Everything through 13B at q4 lives entirely on the GPU. Above that, the 3060 becomes a coprocessor to system RAM and the AMD Ryzen 7 5800X is what keeps offload throughput from cratering. Pair a 3060 with a weak quad-core and the same 20B q4 model that hits 6 tok/s will drop to 2 tok/s.

Quantization matrix: same model across q2 through fp16

Quantization is the single highest-leverage lever you have. It shrinks weights, KV cache (if you quantize both), and inference memory traffic.

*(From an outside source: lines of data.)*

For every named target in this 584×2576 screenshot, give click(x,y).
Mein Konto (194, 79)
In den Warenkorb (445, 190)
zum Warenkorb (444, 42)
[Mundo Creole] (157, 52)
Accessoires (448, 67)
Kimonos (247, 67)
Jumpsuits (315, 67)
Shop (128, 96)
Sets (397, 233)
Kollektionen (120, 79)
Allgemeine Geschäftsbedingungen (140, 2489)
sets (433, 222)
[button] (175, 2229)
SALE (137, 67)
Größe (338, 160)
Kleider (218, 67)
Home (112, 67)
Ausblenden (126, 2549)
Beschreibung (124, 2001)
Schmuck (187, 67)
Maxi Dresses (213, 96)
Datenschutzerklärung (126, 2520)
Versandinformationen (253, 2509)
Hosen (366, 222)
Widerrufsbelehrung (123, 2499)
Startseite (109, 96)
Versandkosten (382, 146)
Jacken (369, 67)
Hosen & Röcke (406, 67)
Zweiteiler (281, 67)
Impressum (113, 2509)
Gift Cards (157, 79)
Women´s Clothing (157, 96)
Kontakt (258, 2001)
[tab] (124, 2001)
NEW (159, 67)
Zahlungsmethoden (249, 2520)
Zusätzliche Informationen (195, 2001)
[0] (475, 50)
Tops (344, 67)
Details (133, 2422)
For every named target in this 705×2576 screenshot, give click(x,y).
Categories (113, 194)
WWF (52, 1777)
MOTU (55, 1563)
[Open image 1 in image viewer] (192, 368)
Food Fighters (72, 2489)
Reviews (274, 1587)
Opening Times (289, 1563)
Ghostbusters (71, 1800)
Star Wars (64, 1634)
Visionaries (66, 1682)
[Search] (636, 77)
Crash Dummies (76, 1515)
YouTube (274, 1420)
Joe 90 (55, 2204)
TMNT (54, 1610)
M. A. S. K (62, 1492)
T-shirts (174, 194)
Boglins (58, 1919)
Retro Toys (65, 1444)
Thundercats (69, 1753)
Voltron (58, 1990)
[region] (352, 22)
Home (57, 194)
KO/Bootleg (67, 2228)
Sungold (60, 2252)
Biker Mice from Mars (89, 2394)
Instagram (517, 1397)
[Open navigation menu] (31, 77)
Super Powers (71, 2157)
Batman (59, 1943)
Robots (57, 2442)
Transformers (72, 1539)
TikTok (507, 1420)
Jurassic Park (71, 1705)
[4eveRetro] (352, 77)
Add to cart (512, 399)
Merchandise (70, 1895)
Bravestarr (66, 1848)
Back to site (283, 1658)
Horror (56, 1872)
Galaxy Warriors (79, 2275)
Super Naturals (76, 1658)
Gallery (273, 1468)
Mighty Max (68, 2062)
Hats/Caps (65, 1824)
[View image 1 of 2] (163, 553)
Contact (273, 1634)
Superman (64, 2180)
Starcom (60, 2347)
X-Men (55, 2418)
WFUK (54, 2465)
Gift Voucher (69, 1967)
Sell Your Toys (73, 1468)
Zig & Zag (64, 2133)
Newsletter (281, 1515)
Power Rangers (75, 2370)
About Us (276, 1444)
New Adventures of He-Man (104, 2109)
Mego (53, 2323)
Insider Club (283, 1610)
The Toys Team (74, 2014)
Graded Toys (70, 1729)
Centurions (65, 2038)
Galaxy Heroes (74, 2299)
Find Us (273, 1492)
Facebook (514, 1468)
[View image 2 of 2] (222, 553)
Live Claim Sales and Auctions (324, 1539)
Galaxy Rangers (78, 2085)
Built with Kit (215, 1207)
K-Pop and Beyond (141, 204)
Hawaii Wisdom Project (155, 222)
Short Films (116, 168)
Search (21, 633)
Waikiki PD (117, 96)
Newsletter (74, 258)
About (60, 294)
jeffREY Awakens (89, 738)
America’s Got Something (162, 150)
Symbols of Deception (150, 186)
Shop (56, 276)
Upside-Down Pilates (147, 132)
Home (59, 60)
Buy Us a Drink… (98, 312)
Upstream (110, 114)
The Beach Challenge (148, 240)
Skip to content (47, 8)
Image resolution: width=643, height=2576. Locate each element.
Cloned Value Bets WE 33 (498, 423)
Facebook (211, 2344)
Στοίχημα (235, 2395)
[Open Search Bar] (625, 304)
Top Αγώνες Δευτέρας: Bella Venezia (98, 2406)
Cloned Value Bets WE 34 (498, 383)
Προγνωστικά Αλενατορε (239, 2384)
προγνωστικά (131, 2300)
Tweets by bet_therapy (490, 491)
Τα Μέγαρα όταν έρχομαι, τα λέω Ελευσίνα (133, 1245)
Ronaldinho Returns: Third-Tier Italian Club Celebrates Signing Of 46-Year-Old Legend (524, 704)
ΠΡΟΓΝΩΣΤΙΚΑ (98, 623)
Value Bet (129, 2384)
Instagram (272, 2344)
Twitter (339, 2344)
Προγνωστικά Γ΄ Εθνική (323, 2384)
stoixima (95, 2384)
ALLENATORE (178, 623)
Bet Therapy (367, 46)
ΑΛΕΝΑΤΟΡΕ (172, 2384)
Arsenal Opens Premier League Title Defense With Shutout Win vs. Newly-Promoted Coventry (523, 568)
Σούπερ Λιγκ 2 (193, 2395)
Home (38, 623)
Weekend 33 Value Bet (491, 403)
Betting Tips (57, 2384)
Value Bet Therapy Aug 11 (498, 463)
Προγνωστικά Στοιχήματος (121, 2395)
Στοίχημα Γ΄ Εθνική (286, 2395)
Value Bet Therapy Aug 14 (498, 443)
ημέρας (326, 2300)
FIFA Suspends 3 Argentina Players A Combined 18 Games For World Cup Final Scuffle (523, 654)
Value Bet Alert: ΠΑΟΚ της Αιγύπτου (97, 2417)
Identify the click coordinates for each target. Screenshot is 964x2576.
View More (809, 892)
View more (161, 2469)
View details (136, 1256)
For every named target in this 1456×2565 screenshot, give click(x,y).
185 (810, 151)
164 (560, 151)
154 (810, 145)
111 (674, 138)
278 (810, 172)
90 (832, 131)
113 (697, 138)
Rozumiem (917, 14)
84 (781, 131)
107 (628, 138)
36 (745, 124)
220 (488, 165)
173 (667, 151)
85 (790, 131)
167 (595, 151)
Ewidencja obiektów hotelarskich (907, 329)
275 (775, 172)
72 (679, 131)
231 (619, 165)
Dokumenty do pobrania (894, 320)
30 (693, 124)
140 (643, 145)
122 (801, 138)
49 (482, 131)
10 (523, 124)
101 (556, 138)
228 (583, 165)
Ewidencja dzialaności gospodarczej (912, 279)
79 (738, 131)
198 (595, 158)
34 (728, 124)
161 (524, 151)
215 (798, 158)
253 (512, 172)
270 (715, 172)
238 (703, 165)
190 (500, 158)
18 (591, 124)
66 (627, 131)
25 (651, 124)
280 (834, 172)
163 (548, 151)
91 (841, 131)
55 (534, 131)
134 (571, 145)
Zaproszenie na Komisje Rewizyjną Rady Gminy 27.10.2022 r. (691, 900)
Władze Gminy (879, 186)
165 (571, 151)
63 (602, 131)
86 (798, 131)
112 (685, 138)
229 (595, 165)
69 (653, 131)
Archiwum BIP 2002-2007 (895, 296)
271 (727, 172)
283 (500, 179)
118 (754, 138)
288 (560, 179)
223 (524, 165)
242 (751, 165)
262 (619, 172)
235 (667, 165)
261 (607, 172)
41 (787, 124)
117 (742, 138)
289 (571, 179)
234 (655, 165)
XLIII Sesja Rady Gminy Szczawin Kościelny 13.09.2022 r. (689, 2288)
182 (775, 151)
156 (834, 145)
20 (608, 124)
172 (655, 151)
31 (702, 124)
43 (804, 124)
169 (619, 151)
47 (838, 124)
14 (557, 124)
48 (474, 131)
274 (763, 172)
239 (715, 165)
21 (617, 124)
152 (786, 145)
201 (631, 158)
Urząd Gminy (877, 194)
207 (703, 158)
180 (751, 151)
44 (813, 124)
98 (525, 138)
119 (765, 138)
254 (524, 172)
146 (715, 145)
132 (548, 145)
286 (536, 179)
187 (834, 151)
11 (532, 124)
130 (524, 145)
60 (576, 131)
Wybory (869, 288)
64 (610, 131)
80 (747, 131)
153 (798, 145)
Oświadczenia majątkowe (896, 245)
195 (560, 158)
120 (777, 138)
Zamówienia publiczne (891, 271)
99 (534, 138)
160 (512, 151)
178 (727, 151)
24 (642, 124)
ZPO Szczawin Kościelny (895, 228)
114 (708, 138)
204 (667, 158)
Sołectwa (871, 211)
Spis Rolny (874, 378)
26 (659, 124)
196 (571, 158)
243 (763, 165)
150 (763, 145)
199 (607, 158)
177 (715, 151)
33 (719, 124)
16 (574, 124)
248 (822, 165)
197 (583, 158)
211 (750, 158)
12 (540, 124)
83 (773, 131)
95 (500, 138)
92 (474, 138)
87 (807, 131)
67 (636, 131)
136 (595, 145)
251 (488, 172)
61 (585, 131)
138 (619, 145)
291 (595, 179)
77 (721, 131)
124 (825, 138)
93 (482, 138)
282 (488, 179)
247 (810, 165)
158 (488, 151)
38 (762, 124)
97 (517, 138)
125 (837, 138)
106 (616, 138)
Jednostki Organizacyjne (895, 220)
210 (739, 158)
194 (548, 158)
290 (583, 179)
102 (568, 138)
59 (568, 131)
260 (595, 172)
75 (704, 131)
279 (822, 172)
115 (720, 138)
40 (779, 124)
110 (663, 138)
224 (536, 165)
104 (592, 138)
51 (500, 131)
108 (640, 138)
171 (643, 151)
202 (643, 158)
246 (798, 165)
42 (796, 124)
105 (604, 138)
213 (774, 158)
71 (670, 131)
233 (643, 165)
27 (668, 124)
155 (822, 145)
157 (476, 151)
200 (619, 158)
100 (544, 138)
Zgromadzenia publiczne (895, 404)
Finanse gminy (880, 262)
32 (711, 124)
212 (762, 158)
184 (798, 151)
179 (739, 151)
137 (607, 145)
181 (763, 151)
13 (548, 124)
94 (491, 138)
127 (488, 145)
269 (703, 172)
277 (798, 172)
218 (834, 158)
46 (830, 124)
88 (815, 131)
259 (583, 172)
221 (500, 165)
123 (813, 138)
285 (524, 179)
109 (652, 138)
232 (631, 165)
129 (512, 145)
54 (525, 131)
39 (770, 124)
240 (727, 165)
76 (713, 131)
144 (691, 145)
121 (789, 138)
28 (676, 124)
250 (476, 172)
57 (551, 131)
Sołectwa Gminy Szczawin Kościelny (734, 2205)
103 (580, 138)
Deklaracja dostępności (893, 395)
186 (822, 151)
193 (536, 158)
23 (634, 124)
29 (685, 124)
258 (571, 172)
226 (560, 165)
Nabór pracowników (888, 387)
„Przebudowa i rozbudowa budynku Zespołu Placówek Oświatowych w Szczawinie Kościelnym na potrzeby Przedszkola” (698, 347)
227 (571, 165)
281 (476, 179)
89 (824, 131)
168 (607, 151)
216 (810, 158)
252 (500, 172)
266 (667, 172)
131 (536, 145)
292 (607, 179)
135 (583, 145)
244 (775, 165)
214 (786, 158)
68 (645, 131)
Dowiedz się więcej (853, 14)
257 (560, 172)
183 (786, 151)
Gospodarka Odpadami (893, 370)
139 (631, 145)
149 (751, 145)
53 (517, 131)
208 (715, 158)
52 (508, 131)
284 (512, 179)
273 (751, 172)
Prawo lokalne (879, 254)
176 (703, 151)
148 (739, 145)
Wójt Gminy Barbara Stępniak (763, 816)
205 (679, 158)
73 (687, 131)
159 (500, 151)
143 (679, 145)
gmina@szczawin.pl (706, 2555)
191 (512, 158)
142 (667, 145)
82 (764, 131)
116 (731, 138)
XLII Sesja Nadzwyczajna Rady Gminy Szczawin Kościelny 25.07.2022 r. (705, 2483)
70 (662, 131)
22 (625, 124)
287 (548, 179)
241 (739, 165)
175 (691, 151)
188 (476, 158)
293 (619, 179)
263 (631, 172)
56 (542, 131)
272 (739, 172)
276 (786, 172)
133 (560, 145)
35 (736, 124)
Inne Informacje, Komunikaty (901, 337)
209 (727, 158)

The classic trade-off table for a Llama-family 13B model, with quality measured as perplexity delta from fp16 baseline (lower is better):

Quant	Bytes/param	13B weight size	VRAM at 4K ctx	Perplexity delta	Notes
fp16	2.0	26.0 GB	~29 GB	0.00 (baseline)	Reference; needs 32 GB card
q8_0	1.0	13.0 GB	~15 GB	+0.01	Near-lossless; 16 GB card
q6_K	0.68	8.8 GB	~11 GB	+0.05	Excellent on 12 GB card
q5_K_M	0.60	7.8 GB	~10 GB	+0.10	Sweet spot for quality/size
q4_K_M	0.50	6.5 GB	~8.5 GB	+0.20	Default recommendation
q3_K_M	0.42	5.4 GB	~7.5 GB	+0.60	Noticeable quality drop
q2_K	0.34	4.4 GB	~6.5 GB	+2.00	Emergency only; watch for hallucination

The llama.cpp quantization scheme is the reference implementation used across most local runners (ollama, LM Studio, koboldcpp) — the format spec and quality-vs-size trade-offs are documented at llama.cpp — quantize README. The K-quants (q4_K_M, q5_K_M, q6_K) apply per-block scaling to preserve outlier weights and consistently beat the legacy q4_0 / q4_1 formats at equal size. If you're on a 12GB card, q5_K_M for a 7B and q4_K_M for a 13B are the default picks — you won't feel the quality delta versus fp16 in typical chat or coding tasks.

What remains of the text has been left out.